How British educational policy exacerbated social fragmentation in Palestine.
In April 1946 the Director of Education for the Government of Palestine, Jerome Farrell, penned a lengthy memorandum about the state of Jewish and Arab education. Directed to the Colonial Office in London and written during the waning days of the British Empire, Farrell’s memo came in the wake of two commissions (the McNair Commission and Anglo-American Committee of Inquiry) that examined the role of education in producing Palestine’s impending political crisis. One of the recurring themes in both commissions’ reports was the improper politicization of Palestine’s school for nationalist ends, a matter about which Farrell found himself in total agreement. What he could not agree with was the recommendation—found in both reports—that the government should grant both Jewish and Arab communities increased educational autonomy going forward. As he wrote,
if unselfishness, peace and goodwill are principal aims of education it will be difficult to reconcile the two relevant recommendations which each Report in effect makes and which, bluntly stated, are (a) that a ‘fiery nationalism’ shall be eradicated from the schools, (b) that control of education shall be vested in fiery nationalist politicians.
The attempt to keep politics out of the classroom did in fact represent a very real form of colonial power, one which labored for the preservation of British rule.

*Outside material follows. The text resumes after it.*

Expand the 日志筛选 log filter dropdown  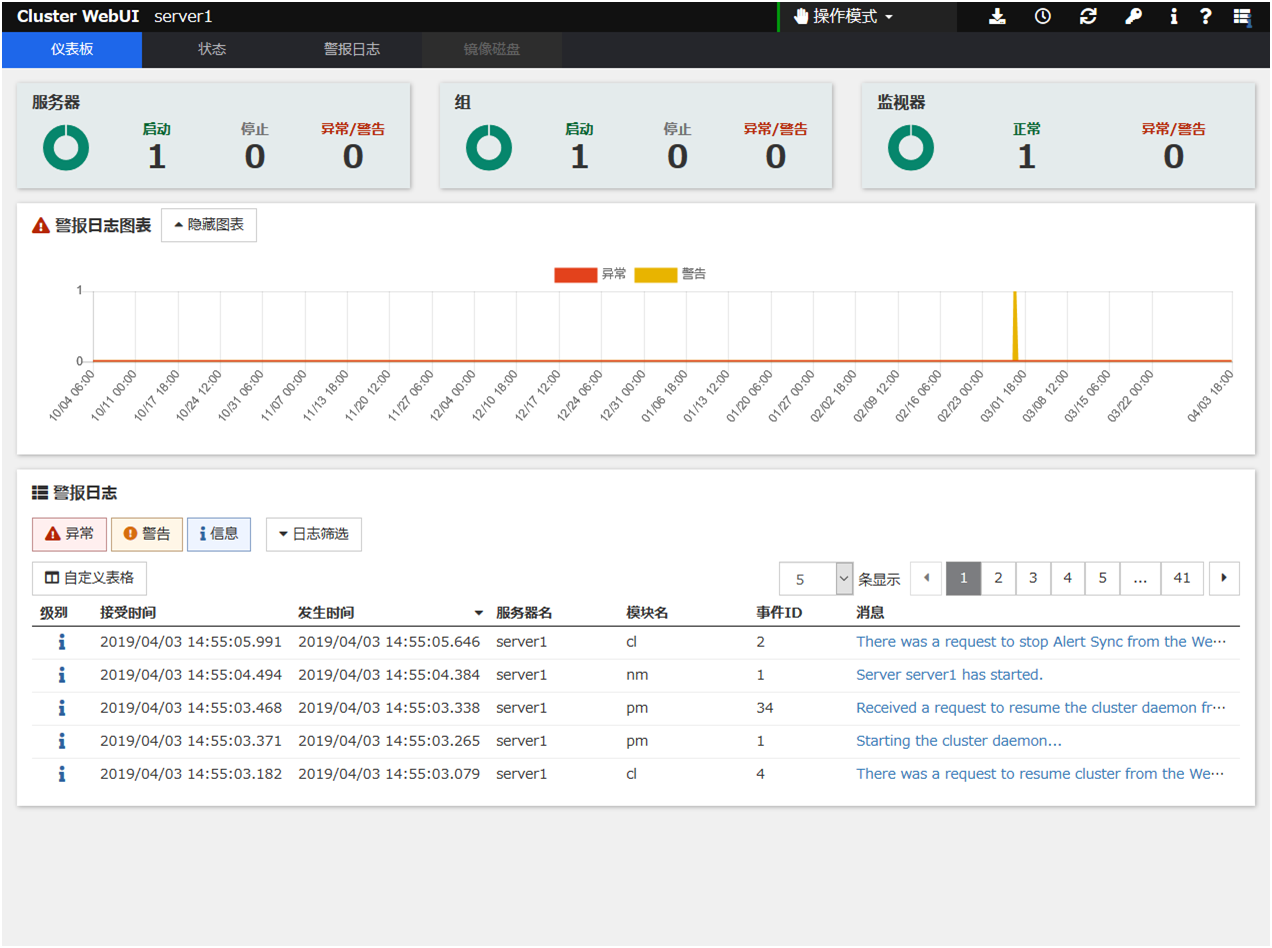[x=314, y=534]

Farrell seized upon this contradiction, but it was hardly the only one he could have identified. Indeed, British educational policy in Palestine was plagued by contradictions and irreconcilable goals: they desired secular education without secularism, national education without nationalism, and religious education without sectarianism. Underlying them all, however, was an idealized view of education as a practice of character formation that was distinct from the messy business of politics. Not surprisingly given this fact, the government frequently chastised nationalist leaders, both Zionist and Palestinian, for using schools for ideological ends. For instance, in responding to the McNair Report’s mention of “national idealism” within Zionist schools, Farrell wrote:
I should prefer “racial” or even “tribal” to “national” and “chauvinism” or “indoctrination” to “idealism”, a word which to English minds inevitably suggests high and unpractical moral standards. There are no doubt many individual Jews who are idealists but the Zionist Organization’s official policy and power direct the tribalism of the Jews to strictly selfish, practical and material ends. The aim is of course attained, as in Nazi Germany, by the unscrupulous manipulation of childish and adolescent emotion.

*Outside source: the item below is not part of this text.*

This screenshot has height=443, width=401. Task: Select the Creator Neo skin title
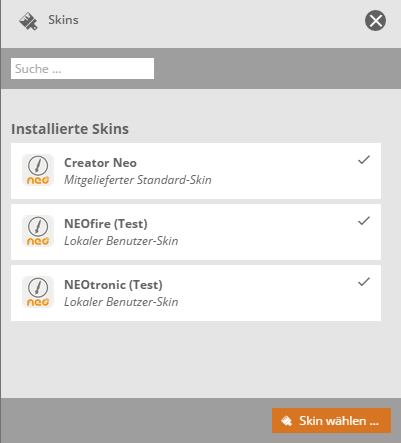point(100,163)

This was only one of several instances in which Farrell compared Zionist education to that of totalitarian states, particularly Nazi Germany. The latter openly embraced the sort of social engineering that British officials claimed was antithetical not only to genuine education, but to their own practices, either at home or in the colonies. Yet as I argue in Mandatory Separation, the attempt to keep politics out of the classroom did in fact represent a very real form of colonial power, one which labored for the preservation of British rule. This should not be taken as an absurd conflation between Nazi and British practices, which were qualitatively different. It is to say, however, that appeals to educational neutrality function to obscure the fact that schooling cannot be set apart from something called “politics” in the ways that Farrell imagined. As a practice managed by the state (or, in the case of the yishuv, a quasi-state apparatus), financed through public taxation, subject to centralized administrative control, and designed to meet certain economic goals, how can we even begin to approach education as an apolitical practice?

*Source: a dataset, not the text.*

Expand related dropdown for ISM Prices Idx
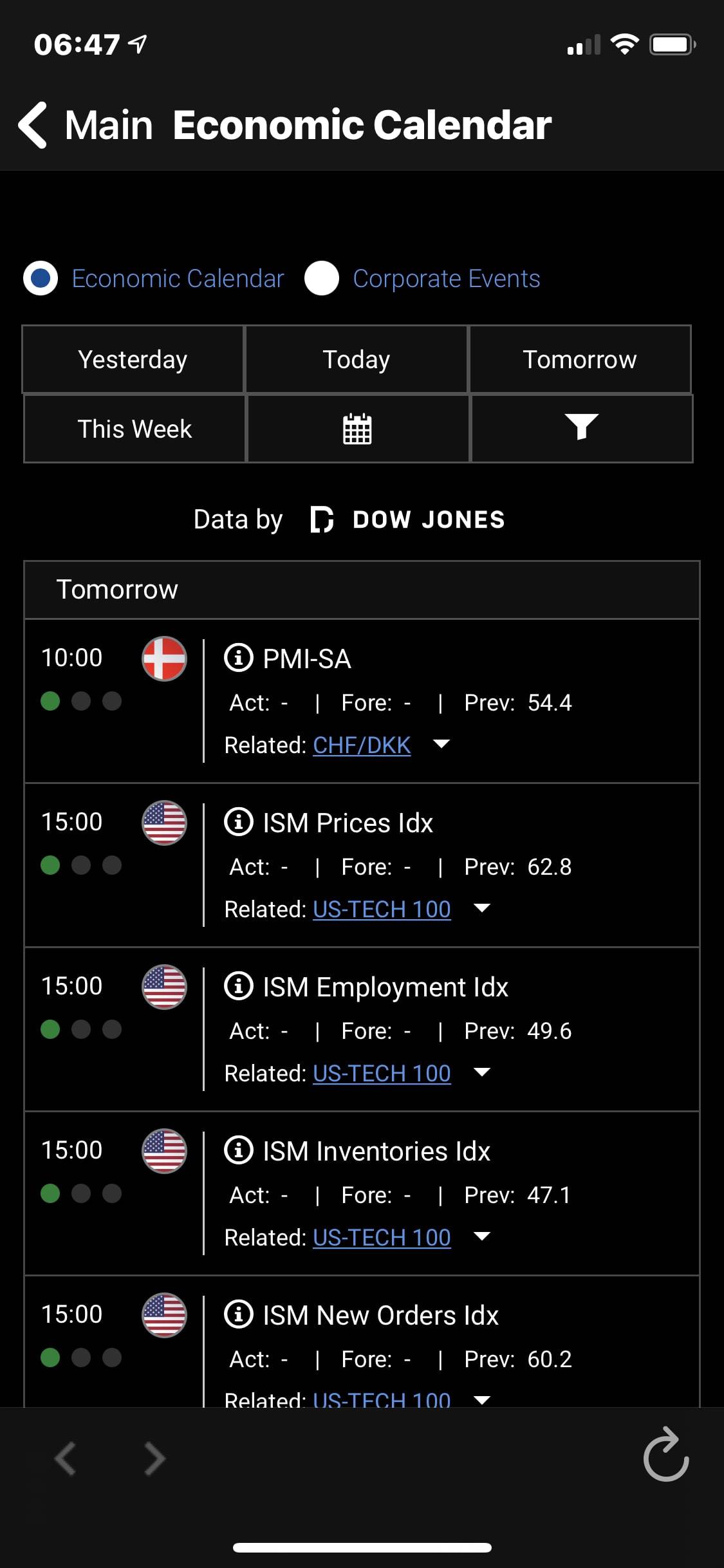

And yet, we find a pretty consistent thread—not merely in Mandate Palestine but today—that conjures up education as a pristine and uncorrupted practice, where character is shaped and values are formed in supposedly neutral ways. However, as becomes more evident with the benefit of historical distance, there is nothing neutral about that character and those values. Whether we look to the nineteenth-century gospel of industriousness that tried to channel the working classes away from political agitation, or the contemporary cult of individualism and its role in obfuscating all sorts of racial and economic inequities, the character we choose to impart bears the stamp of overarching political and social conditions.
Appeals to educational neutrality function to obscure the fact that schooling cannot be set apart from something called “politics.”
I believe that, in Palestine, imagining education as a field of activity set apart from politics was actually quite detrimental. Such thinking led British educational administrators to pursue policies based on purported pedagogic grounds—such as encouraging monolingual education in Arabic and Hebrew, respectively—that came with very real consequences related to Palestine’s political and social fragmentation. Yet only in 1945 did we find officials stopping to pause and wonder whether segregated schooling for Jews and Arabs was something more than an educational necessity (as officials argued in the 1920s), and rather part of a political problem. Moreover, unlike their Ottoman predecessors who viewed modern education as a possible means of bridging communal divides, the Mandatory government never tried to make schools part of a productive politics. Rather, the attempt was always to insulate education from the corrupting influence of mass politics, which was of course impossible given the country’s prolonged descent into civil war. Then as now, the question cannot be how can we shield schools from politics, but rather how can education become part of the kind of politics we want to have.